[Written problem]
Can you copy the passage on pipeline construction costs word for word, starting with "Fig. 3, derived" and going on through "in Table 5."?

--- START OF Text provided ---

For the 12 months ending June 30, 1999, the 39 land projects would cost more than $979 million.
Projects' cost projections indicate a great deal about where companies believe unit construction costs ($/mile) are headed. These cost-per-mile figures indeed reveal more about cost trends than aggregate totals.
For proposed U.S. gas-pipeline projects in the 1998-99 period surveyed, the average land cost per mile was slightly more than $1.1 million/mile. For the 1997-98 period, the average land cost per mile was slightly less than $1.2 million.
Variations year-to-year in the four major categories of pipeline construction costs-material, labor, miscellaneous, and right of way (R.O.W.)-can also suggest trends within each group.
Materials can include line pipe, pipe coating, and cathodic protection.
"Miscellaneous" costs generally cover surveying, engineering, supervision, contingencies, telecommunications equipment, allowances for funds used during construction (afudc), administration and overheads, and regulatory filing fees.
R.O.W. costs include obtaining right-of-way and allowing for damages.
For the 39 land projects surveyed for the 1998-99 period covered here, costs-per-mile for the four categories were as follows:
- R.O.W. and damages-$76137/mile.
The average cost per mile for the projects shows few clear-cut trends related to either length or geographic area.
In general, however, the cost per mile within a given diameter indicates that the longer the pipeline, the lower the unit cost for construction. And broadly, lines built nearer populated areas tend to have higher unit (per-mile) costs.
Additionally, road, highway, river, or channel crossings and marshy or rocky terrain each strongly affects pipeline construction costs.
Fig. 3, derived from Table 4, shows the major cost-component splits for land-pipeline construction costs.
Material and labor for constructing land pipelines make up more than 67% of the cost. Fig. 4 plots a 10-year comparison of land-construction unit costs for the two major components, material and labor.
Fig. 5 shows the cost split for land compressor stations based on data in Table 5.
Table 6 lists 10 years of unit ($/mile) land-construction costs for natural gas pipelines with diameters ranging from 8 to 36 in. The table's data consist of estimated costs filed under CP dockets with the FERC, the same data that are shown in Tables 4 and 5.
The average cost per mile for any given diameter, Table 6 shows, may fluctuate from one year to another as projects' costs are affected by geographic location, terrain, population density, or other factors.

--- END OF Text provided ---
--- START OF Rows ---

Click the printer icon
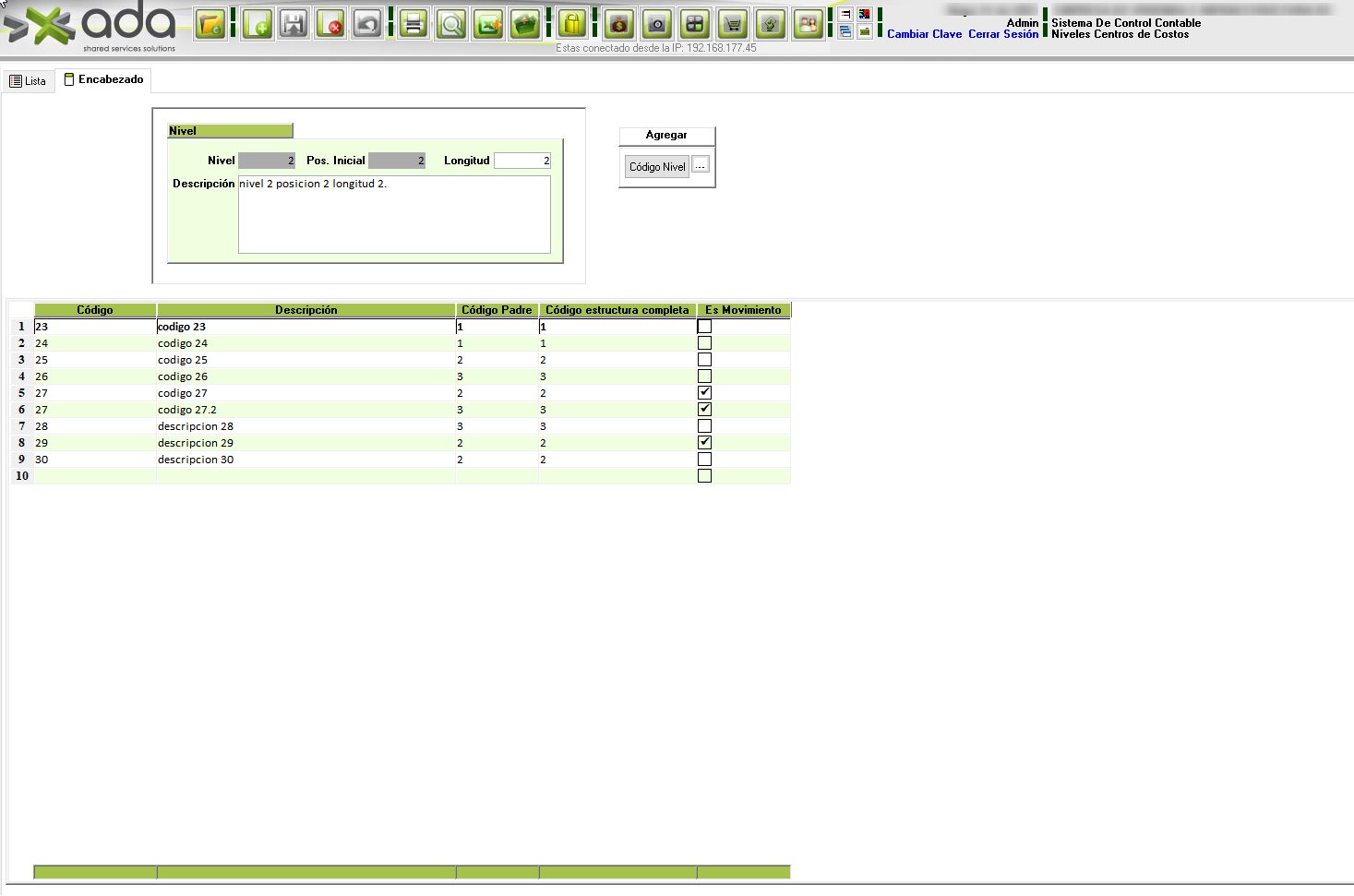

--- END OF Rows ---
--- START OF Rows ---

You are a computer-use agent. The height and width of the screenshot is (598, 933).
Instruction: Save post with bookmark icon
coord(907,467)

--- END OF Rows ---

[Answer in full]
Fig. 3, derived from Table 4, shows the major cost-component splits for land-pipeline construction costs.
Material and labor for constructing land pipelines make up more than 67% of the cost. Fig. 4 plots a 10-year comparison of land-construction unit costs for the two major components, material and labor.
Fig. 5 shows the cost split for land compressor stations based on data in Table 5.